The Kenya Copyright Board (KECOBO) has warned Kenyans and corporates against using memes for commercial purposes without obtaining consent from the owners.
In a statement on Friday, KECOBO executive director Edward Sigei said that the use of memes by some Kenyan corporates on social media platforms raises significant copyright concerns.
“A meme is an image, video or text used in social media for humorous or political banter and illustrative of a line of thought on a topic under discussion. Memes are in most cases static images created from a photograph, illustration, text, or video that is protected by copyright,” said Sigei.

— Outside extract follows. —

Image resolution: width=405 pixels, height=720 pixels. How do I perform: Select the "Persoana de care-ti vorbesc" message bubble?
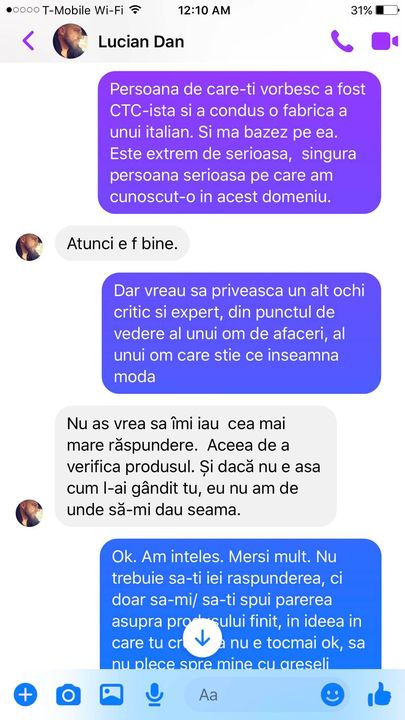[239, 142]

He indicated that under the Copyright Act, only the copyright holder has full rights to reproduce, publish and broadcast their work for a period of time.
“In that regard, a copyright owner can create a meme from his photograph or video in exercise of their rights under copyright. Such memes can be exploited for the benefit of the author through advertising and as Non-Fungible Tokens (NFTs).”
“Therefore, a meme generated without the authority of the Copyright owner is an infringement on their copyright particularly the exclusive rights to reproduce, copy, adapt and publish since the original photograph or video undergoes some alteration and incorporation of a text,” Sigei stated.
The director stated that corporate bodies must conduct due diligence on the status of photographs or videos before being tempted to join the fun, warning that their publication for commercial purposes can attract significant civil liability.
The warning comes in the wake of viral memes generated from a video created by Kenyan comedians Arap Marindich and Tula in which they are seen with dusty faces impersonating rally drivers.